Figure 1. Leading causes of downtime in data centers


 

Arecurring criticism of the Uptime Institute’s Tier Classification System was that it did not do enough. There are aspects of a data center operation-critical to ongoing uptime-that the four tiers are silent upon.

When developed in the 1990s, the tiers filled a specific need. “At that time, there was no grading criteria or performance standard for data center,” explains Pitt Turner, Uptime Institute executive director and Tier Classification System co-author. “The tiers started with the request of an owner in growth mode through M&A. When the executives walked through a new data center, they were sure they had a ‘great’ new data center. Tiers were developed to fill this need-to help educate executives that just because a computer room has clean raised floor does not mean it meets the business needs. Tiers were created to establish a simple and clear way to differentiate the increasing functionality of data center site infrastructure. The tier standard is now the international reference for data center performance” (see figure 1).

On July 1, 2010, the Uptime Institute substantially expanded tiers to address additional fundamentals of data center uptime. This expansion was necessary because the tiers guide the design, construction, and commissioning of a facility, but those are only the beginning of developing a successful data center: the beginning of an unrelenting endeavor from day one of operations to obsolescence of the data center.

Operational sustainability is a language and rating system that complements the four tiers with focus on the operation of the data center infrastructure. “Poor operations are more important than the tier of the design because they can defeat even a fault tolerant infrastructure. Operations are the showstopper at any data center,” states Vince Renaud, co-author of both the tier and operational sustainability standards. Before elaborating on the development and focus of operational sustainability, it is important to re-affirm the intent and use of the Tier Classification System.

The greatest vulnerability of the tiers is to strip them of business case. The ‘work’ of the tiers is to align an organization’s tolerance (or intolerance) for downtime and its infrastructure solution. Divorced from business case, the tiers are subjective. Misapplication of the tiers as an adjectival rating system (good-better-best) is a use inconsistent with its intent. Misuse of the tiers results in a design solution that is temporary or meaningless in terms of business value. In other words, knives make short-lived screwdrivers.
 

Table 1. Comparison of tiers as defined by the Uptime Institute's Tier Classification System

 

Used effectively, the tiers are protection against penalty and pain. The cost of downtime in both real dollars and incalculable adverse effects drives infrastructure investment.

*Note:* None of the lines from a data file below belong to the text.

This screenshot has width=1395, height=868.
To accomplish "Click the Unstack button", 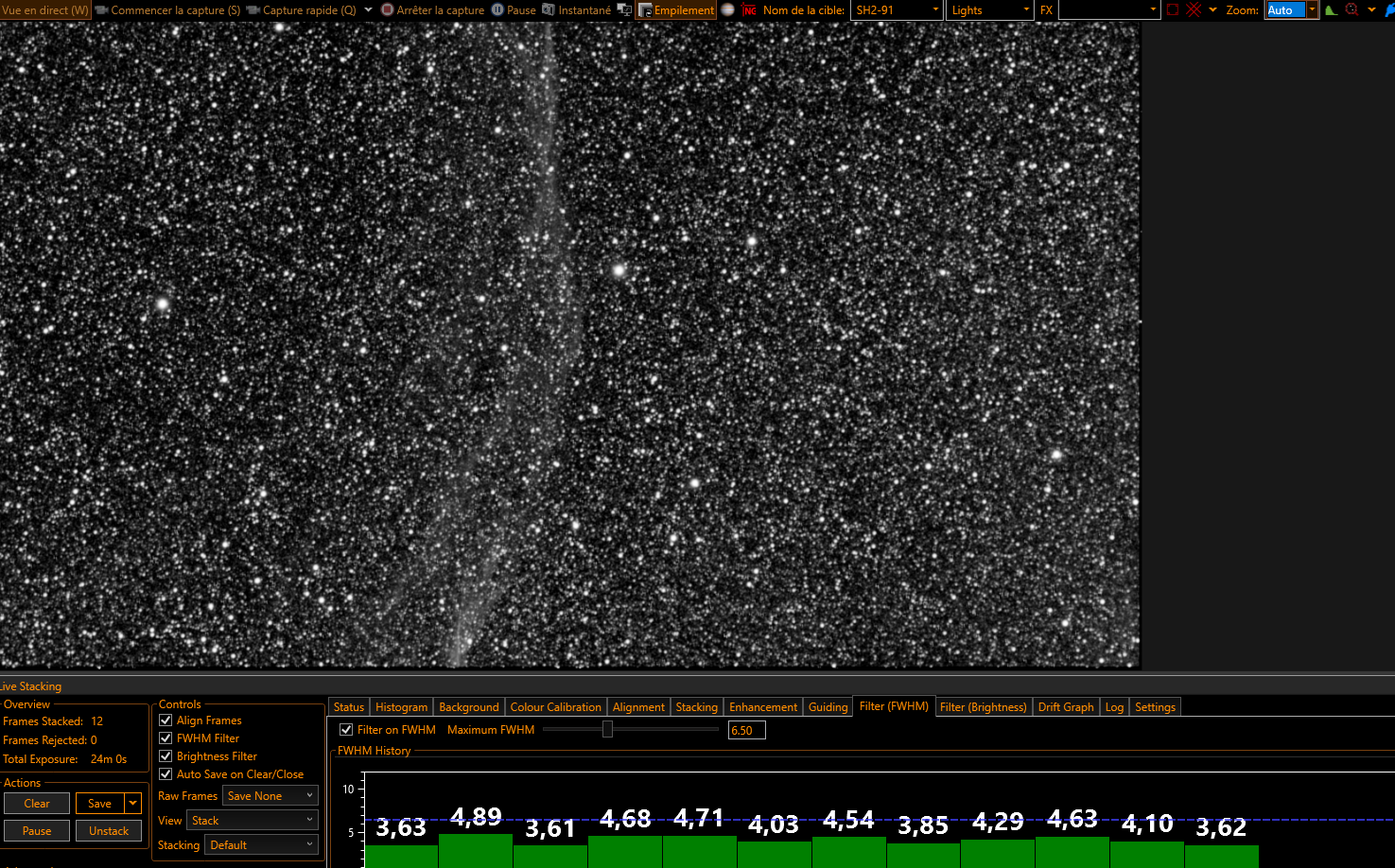I will click(109, 831).
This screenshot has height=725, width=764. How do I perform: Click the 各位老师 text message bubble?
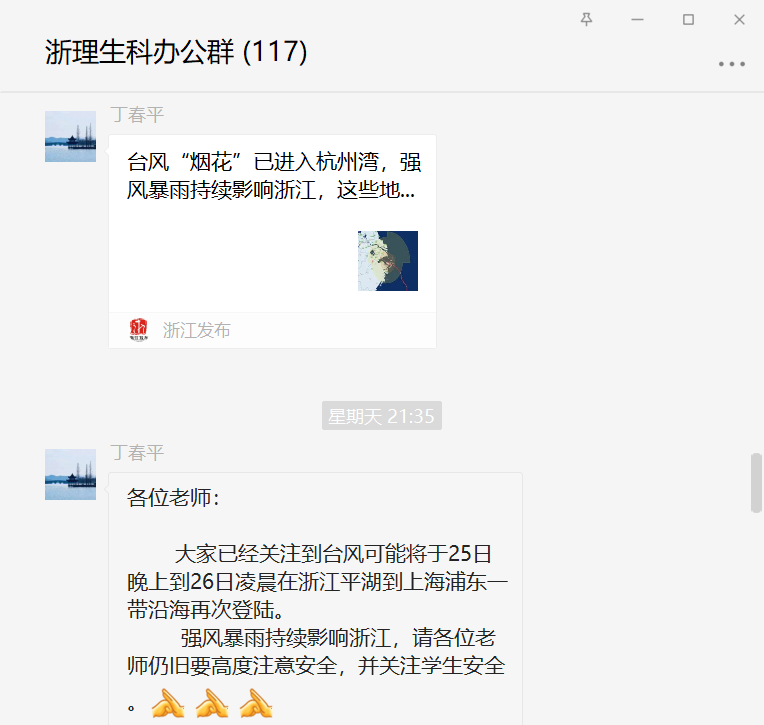click(x=316, y=599)
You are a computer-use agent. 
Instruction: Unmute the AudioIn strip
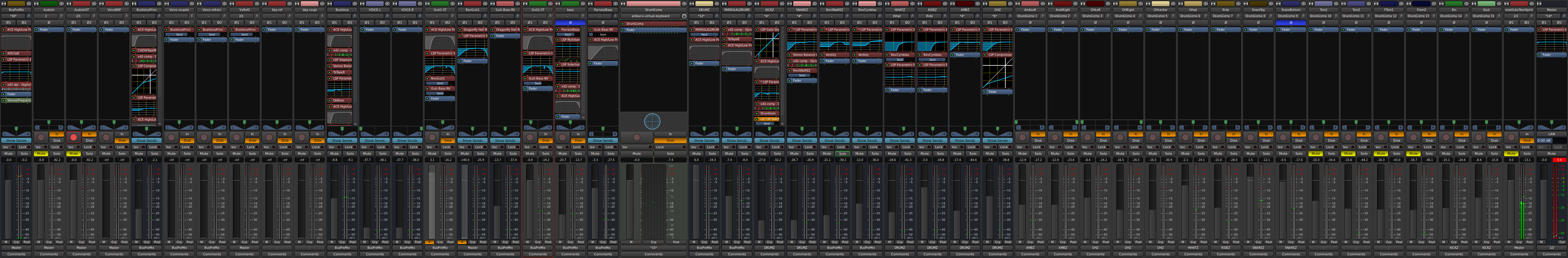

Selection of a response tier results from diligent investigation assessment into the owner’s reliance on its data center to continue to be profitable.

Calculating downtime is crucial to the use of the tiers and is sometimes shorted even by the largest IT-centric organizations. This is a considerable effort that requires cash, staff, and months to complete. The cost of downtime is the lynchpin of the justification for a data center and its performance level. Calculating this cost involves investigation into the IT needs of the various data center clients, whether internal or external. Then, the clients must be brought to consensus on the penalties that the organization will endure for planned or unplanned outages. The anticipated hurt will be both tangible and intangible: lost revenue, fines, sagging share value, adverse market perception, and increased regulatory attention.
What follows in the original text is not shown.